* Begin *

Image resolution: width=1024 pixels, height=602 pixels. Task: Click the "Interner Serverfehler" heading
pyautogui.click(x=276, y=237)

* End *
* Begin *

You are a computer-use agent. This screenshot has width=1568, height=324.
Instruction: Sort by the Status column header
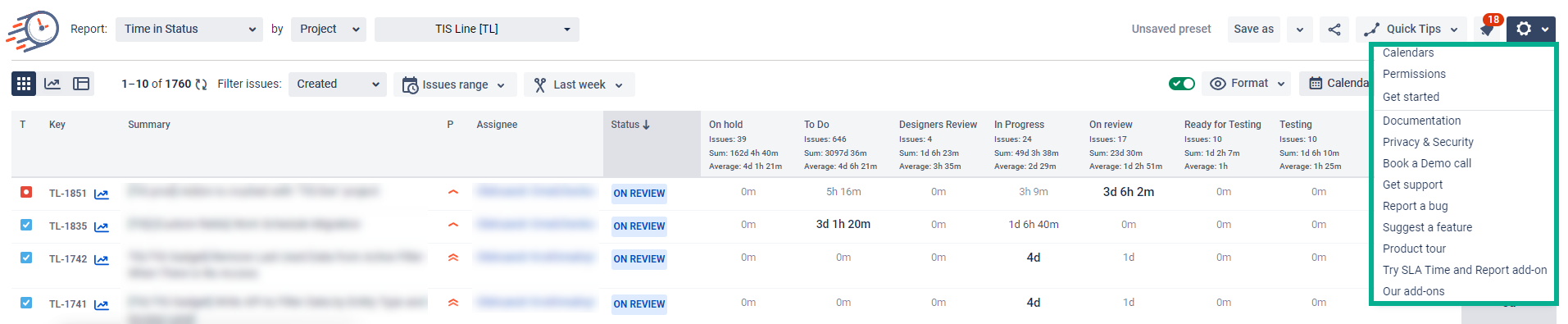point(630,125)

* End *

Reproduce the rows verbatim, beginning at the line that contains "You are a computer-use" and ending after the line that contains "point(630,125)". Leave the pictures out of your answer.

You are a computer-use agent. This screenshot has width=1568, height=324.
Instruction: Sort by the Status column header
point(630,125)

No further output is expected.